The long-term changes presented by the externalities of rising temperatures could one day be devastating to the coffee harvest, potentially pushing up the price of the commodity significantly. CNN reports that Retail coffee giant Starbucks, who has a massive stake in coffee remaining plentiful and affordable throughout the world, has long been working on solutions to blunt the rust fungus threat. After pairing hundreds of varieties of coffee trees in a bid to breed more fungus-resistant crops, the company has landed on six that may be able to better repel the Roya while also meeting the company’s standards for flavor. Starbucks has begun distributing its six climate-resilient coffee tree varieties to farmers with no restrictions on who they sell the resulting crop to. The Guardian writes that the coffee giant buys from about 400,000 farmers across 30 countries and, over the last five years, it has given away three million climate-resistant seeds annually.
That all sounds good, but the only way to truly see how resistant these new trees will be to rust fungus will be a real-world stress test that seems to be inevitable. The unpredictability of when rust fungus will strike a serious blow to coffee supplies means the threat will be silently looming over coffee prices for decades as efforts to prevent its spread will meet an ongoing wave of ongoing climate change. Investors should remain aware of potential disruptions facing global coffee markets and MRP will continue to follow such developments as they become available.
Coffee futures recently ticked down to their lowest price in more than two years, continuing an aggressive downtrend that took hold in August 2022. Prior to that turning point, coffee played a significant role in bolstering MRP’s successful LONG Agricultural Commodities theme, which ran from April 2021 to June 2022. The Invesco DB Agriculture Fund (DBA), which we used to track the performance of this Theme, recorded a 29% return throughout that span, compared to a -1% decline in the S&P 500 throughout the same period.

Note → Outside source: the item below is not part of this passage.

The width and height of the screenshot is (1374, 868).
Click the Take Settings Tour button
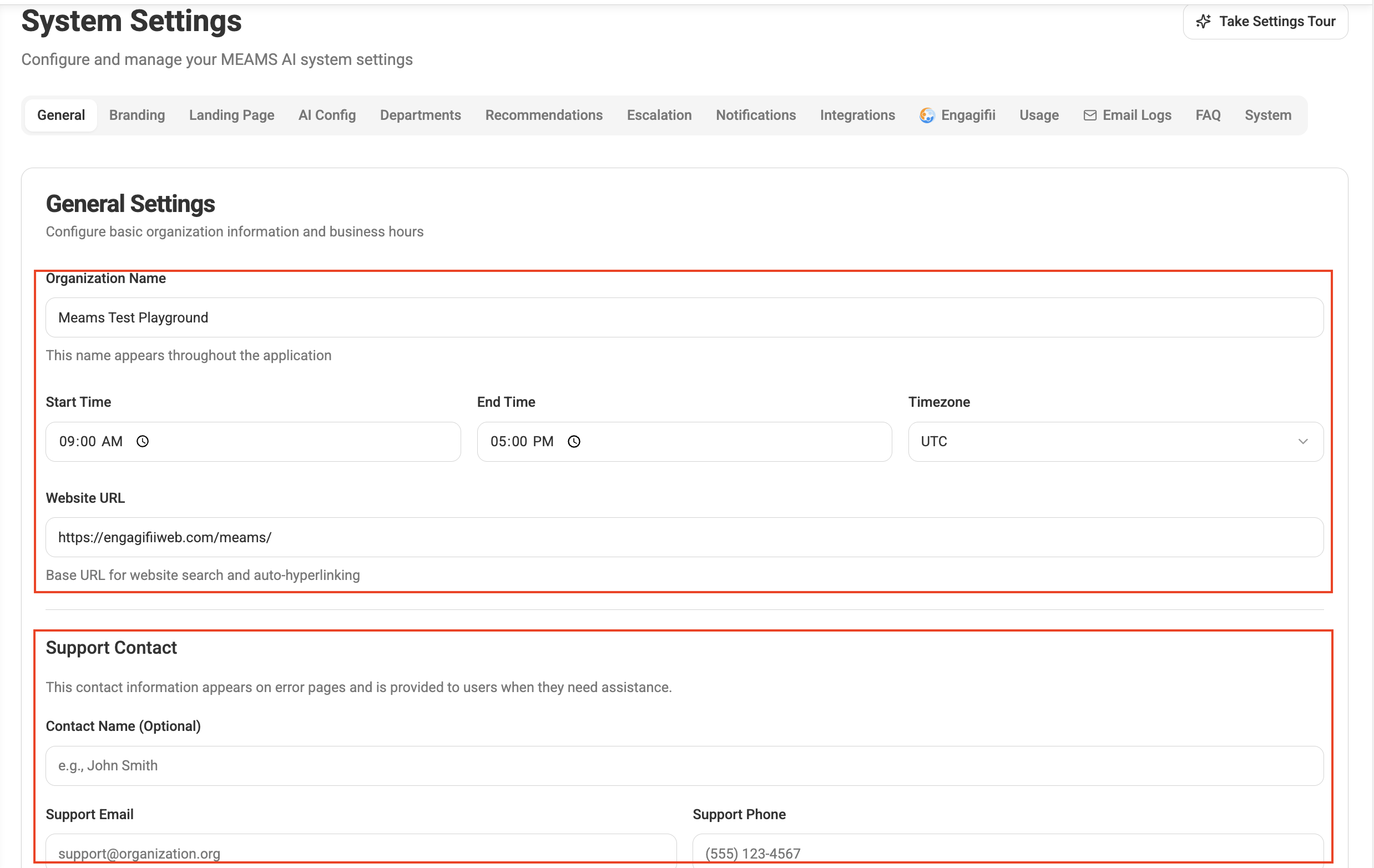1266,22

Though there was a partial rebound in coffee prices throughout late 2022 and early 2023, prices broke down yet again and slipped below $150.00 per pound in late September. Last January, MRP shared our insights on the coffee market with Interactive Brokers. On their podcast, Time for a Coffee Break?, we correctly noted that “more suppressed pricing is ahead” and the resurgence was unlikely to persist amid an improving harvest in Brazil, as well as an aggressive bout of monetary tightening.
The only ETN that provided pure-play exposure to coffee futures, the iPath Series B Bloomberg Coffee Subindex Total Return (JO), was closed earlier this year, but coffee still carries a 10% weighting in the aforementioned DBA – making those contracts the third largest holding in the fund.